ニュース

NICTのセキュリティ情報融合基盤「CURE」、自然言語で記述された分析情報の融合を可能にする機能強化

 国立研究開発法人情報通信研究機構(NICT)サイバーセキュリティ研究室は27日、多種多様なサイバーセキュリティ関連情報を大規模集約するセキュリティ情報融合基盤「CURE(キュア)」を機能強化し、自然言語で記述された分析情報を融合して、迅速に横断分析することに成功したと発表した。

 CURE(Cybersecurity Universal REpository)は、サイバーセキュリティ関連情報を一元的に集約し、異種情報間の横断分析を可能にするセキュリティ情報融合基盤。個別に散在していた情報同士を自動的につなぎ合わせ、サイバー攻撃の隠れた構造を解明し、リアルタイムに可視化する。

CURE全体図

 NICTでは、組織のセキュリティ向上のためには、自組織におけるサイバー攻撃の観測情報や、外部機関が公表した分析情報などの多種多様なサイバーセキュリティ関連情報を活用する必要があるとして、セキュリティ情報融合基盤のCUREを開発し、サイバーセキュリティ関連情報の大規模集約と横断分析の研究を行ってきた。

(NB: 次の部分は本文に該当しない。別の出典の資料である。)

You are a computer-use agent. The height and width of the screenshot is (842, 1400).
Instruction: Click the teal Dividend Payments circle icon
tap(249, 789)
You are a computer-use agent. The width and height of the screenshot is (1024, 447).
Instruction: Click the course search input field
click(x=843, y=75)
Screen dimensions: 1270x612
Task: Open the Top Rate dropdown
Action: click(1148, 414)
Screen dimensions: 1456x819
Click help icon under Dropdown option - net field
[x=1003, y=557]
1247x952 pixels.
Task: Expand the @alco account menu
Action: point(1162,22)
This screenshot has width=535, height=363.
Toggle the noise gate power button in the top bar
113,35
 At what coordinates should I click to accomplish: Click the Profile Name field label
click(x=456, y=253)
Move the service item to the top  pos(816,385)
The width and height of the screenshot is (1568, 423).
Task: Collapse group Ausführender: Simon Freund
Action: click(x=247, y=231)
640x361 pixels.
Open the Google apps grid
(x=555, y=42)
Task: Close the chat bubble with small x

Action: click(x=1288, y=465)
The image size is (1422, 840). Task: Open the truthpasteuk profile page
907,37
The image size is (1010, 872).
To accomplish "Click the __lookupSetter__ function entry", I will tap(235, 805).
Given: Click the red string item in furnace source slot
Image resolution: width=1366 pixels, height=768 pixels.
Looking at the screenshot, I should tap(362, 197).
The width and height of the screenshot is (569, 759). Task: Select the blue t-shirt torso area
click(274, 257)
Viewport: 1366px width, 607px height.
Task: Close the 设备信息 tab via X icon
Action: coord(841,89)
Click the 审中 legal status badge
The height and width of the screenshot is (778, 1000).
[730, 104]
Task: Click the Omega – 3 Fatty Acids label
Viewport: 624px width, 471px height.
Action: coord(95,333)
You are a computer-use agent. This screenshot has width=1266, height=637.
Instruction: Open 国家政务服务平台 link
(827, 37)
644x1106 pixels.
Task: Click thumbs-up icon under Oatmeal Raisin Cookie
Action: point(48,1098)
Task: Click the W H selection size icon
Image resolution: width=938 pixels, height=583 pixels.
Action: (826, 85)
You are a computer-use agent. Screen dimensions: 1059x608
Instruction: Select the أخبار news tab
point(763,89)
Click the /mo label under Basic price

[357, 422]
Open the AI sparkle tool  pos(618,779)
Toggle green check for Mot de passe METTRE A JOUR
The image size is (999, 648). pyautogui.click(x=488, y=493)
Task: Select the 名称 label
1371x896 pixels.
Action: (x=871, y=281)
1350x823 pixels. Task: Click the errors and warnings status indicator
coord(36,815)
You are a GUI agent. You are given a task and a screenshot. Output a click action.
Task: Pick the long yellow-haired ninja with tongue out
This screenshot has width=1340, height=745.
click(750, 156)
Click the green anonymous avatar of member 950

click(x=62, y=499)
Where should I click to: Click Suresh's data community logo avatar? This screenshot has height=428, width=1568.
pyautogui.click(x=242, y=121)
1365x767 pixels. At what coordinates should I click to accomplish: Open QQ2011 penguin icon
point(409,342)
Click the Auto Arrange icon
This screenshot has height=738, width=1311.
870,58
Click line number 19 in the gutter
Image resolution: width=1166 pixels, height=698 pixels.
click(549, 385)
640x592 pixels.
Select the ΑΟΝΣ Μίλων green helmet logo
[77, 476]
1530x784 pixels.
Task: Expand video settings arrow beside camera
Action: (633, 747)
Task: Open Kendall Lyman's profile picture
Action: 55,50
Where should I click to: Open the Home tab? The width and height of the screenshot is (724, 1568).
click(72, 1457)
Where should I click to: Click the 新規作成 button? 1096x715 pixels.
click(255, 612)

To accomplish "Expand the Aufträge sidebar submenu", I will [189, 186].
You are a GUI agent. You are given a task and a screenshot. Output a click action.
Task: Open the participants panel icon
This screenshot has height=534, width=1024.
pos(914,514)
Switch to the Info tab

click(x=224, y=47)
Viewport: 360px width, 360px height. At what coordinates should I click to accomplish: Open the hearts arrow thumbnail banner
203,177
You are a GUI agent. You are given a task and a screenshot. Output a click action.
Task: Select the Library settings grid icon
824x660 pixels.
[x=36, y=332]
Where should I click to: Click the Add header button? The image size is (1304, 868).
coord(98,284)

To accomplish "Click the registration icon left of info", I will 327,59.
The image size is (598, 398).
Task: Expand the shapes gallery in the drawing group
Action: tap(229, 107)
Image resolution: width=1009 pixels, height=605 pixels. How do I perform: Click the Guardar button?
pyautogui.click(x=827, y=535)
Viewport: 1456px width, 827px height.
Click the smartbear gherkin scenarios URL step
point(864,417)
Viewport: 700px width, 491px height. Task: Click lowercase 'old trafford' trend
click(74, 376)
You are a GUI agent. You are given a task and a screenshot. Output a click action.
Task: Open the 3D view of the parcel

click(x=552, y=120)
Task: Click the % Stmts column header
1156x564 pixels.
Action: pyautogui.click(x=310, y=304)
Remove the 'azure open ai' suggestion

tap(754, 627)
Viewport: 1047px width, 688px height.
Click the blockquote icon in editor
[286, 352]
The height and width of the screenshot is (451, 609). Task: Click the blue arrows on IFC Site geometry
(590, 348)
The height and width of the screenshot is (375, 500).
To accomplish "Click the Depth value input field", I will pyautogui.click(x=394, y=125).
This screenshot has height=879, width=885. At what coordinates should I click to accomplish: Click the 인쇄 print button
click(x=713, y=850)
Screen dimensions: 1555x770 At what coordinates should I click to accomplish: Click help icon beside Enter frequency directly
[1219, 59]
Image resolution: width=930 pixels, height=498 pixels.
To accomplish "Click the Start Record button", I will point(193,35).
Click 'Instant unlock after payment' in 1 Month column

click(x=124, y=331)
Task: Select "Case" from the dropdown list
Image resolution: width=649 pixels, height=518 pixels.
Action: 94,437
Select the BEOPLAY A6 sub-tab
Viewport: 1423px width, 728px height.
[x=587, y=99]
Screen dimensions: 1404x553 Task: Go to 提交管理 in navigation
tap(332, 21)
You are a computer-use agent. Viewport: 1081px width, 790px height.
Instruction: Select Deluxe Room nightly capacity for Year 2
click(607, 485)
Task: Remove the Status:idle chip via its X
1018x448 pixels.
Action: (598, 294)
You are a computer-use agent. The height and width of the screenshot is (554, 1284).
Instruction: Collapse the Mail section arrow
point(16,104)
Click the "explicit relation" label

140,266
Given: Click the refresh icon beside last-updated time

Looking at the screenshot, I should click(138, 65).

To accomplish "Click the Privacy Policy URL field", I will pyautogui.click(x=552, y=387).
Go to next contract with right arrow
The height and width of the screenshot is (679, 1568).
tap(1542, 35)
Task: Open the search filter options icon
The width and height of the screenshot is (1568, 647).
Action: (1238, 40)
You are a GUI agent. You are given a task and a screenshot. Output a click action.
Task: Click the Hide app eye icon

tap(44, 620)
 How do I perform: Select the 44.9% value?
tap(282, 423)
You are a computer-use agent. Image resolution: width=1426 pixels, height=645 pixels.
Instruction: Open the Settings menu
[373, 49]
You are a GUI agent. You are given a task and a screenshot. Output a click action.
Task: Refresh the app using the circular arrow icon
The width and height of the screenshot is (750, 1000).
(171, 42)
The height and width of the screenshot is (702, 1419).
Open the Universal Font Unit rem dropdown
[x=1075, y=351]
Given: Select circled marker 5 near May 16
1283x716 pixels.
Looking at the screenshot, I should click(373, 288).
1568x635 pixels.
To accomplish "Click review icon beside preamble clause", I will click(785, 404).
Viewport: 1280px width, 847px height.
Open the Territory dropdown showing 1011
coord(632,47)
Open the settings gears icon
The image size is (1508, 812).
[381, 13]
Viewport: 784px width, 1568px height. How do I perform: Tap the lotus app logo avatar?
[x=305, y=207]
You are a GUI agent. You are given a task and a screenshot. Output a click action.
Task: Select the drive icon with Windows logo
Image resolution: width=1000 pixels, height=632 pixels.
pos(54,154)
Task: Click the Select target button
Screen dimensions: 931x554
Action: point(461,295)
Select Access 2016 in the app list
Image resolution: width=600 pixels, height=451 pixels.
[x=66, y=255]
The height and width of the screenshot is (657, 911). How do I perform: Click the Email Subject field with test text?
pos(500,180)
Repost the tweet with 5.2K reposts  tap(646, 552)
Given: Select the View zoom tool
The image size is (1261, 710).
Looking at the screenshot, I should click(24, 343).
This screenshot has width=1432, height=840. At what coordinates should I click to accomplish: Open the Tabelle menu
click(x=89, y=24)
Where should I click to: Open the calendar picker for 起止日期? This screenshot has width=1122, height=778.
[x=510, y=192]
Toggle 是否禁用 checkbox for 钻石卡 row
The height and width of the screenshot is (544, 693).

 これまで、CUREではサイバー攻撃に使用されたIPアドレス、ドメイン名、マルウェアのいずれかの情報が完全一致することで、異なる観測情報の間での関連付けを行っていたが、セキュリティレポートなどの自然言語で記述された分析情報を、どのようにして統一的に取り扱うかが課題となっていた。

 今回、CUREに自然言語処理の機能を加え、自然言語で記述された情報から重要な単語(タグ)を抽出し、タグを用いた異種情報の間での関連付けを可能にした。これにより、各種のセキュリティレポートや、サイバー攻撃を体系的に記述する米国の「MITRE ATT&CK」などの自然言語で記述された分析情報をCUREのデータベースに融合し、横断分析ができるようになった。

 また、CUREの構造をArtifact(観測情報)レイヤとSemantics(分析情報)レイヤの2階層に分離し、自然言語のタグによって両レイヤ間の関連付けを可能にするとともに、2階層モデルに対応した可視化機能を開発した。

 これまでのCUREの機能に加え、自然言語で記述された分析情報をCUREに融合して横断分析できるようになることで、外部の分析情報と自組織の観測情報とを柔軟に関連付けられ、セキュリティオペレーションの効率化が期待できるとしている。

 機能強化したCUREは、10月28日~30日に幕張メッセで開催される「第10回 情報セキュリティ EXPO【秋】」で動態展示を行う。また、CUREの技術詳細については、10月26日~29日にオンライン開催されるコンピュータセキュリティシンポジウム2020(CSS2020)で発表している。